Objective
Present the items below, from the first line through the line containing "tap(200, 781)", as a Markdown table with the columns Row and Line. Number each row, skip blank lines, and leave the pictures out.

Given records
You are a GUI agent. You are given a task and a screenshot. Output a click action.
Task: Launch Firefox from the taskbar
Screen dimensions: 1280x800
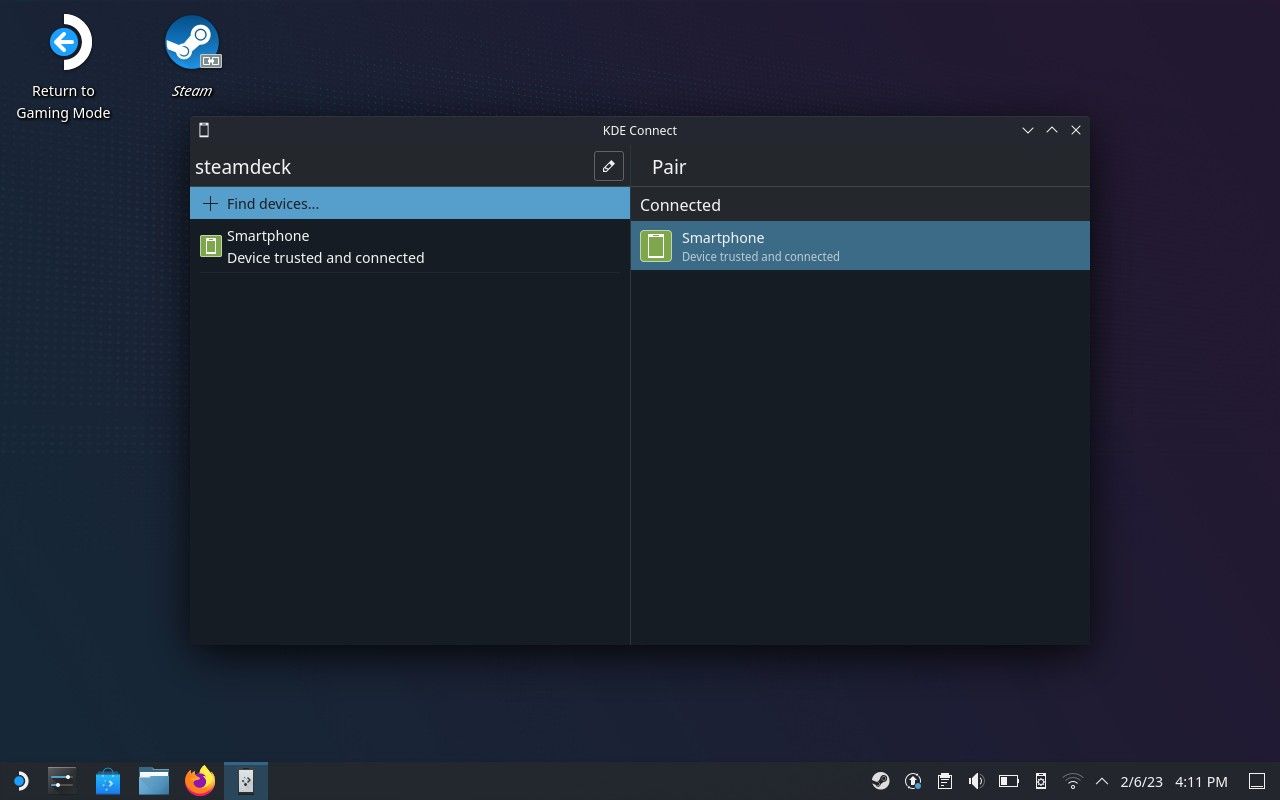tap(200, 781)
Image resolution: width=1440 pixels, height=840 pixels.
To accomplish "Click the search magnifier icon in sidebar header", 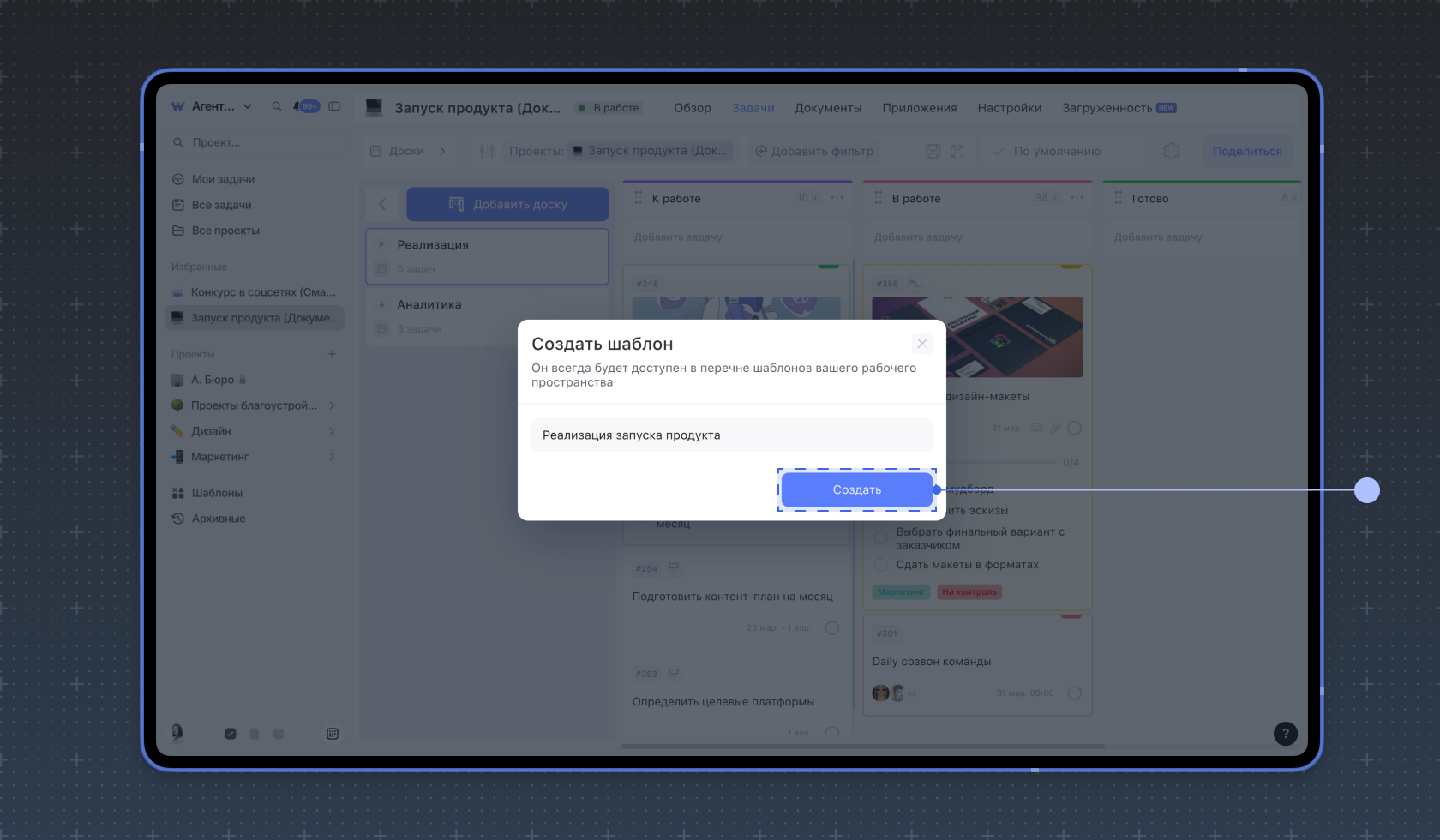I will pyautogui.click(x=277, y=107).
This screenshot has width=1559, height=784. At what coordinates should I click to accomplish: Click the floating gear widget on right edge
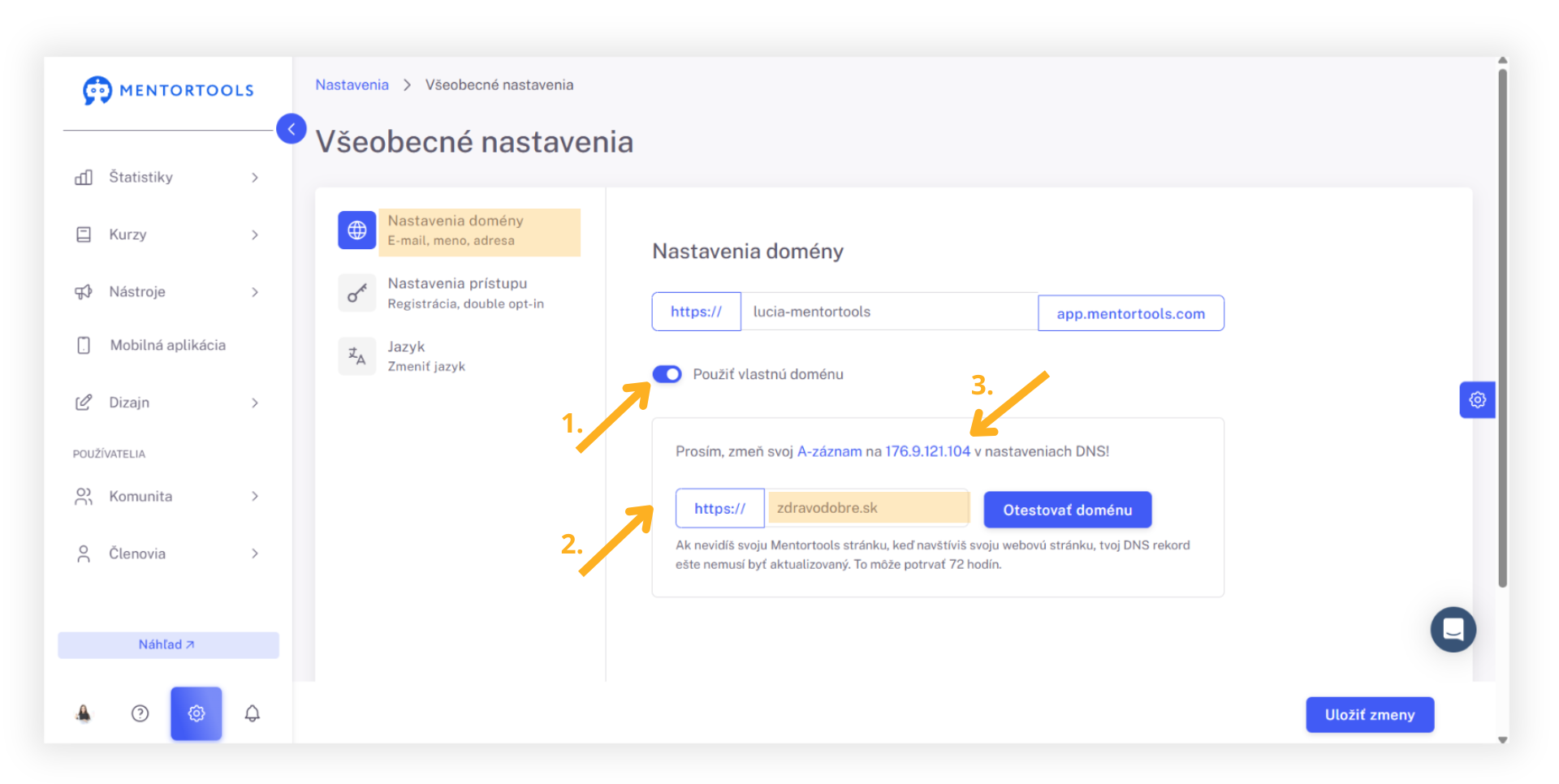point(1477,400)
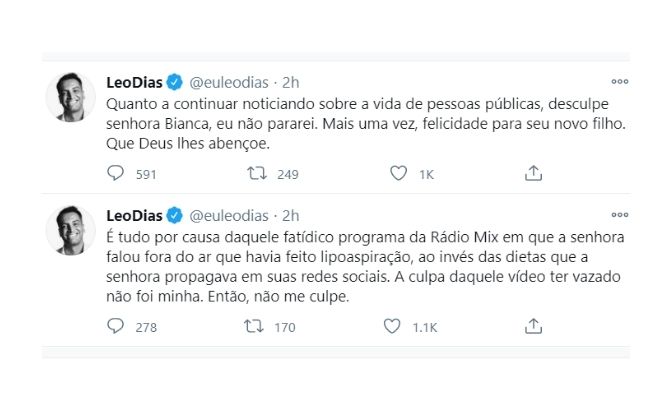Like the first tweet with 1K likes
662x420 pixels.
coord(400,173)
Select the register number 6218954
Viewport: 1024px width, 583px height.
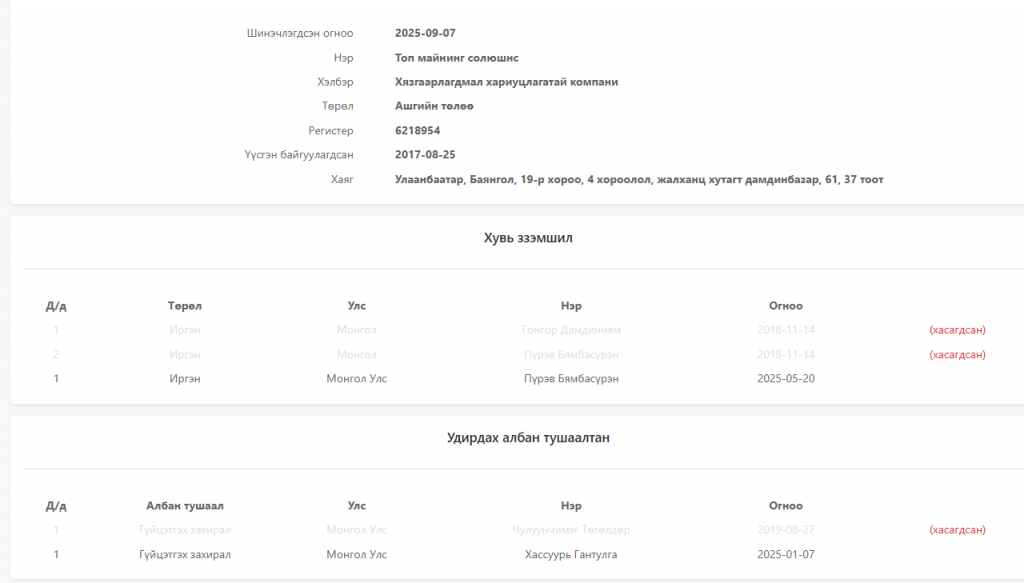pos(417,131)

Finished exercise
| Row | Line |
|---|---|
| 1 | You are a GUI agent. You are given a task and a screenshot. Output a click action. |
| 2 | Task: Launch Firefox from the taskbar |
| 3 | Screen dimensions: 1280x800 |
| 4 | tap(200, 781) |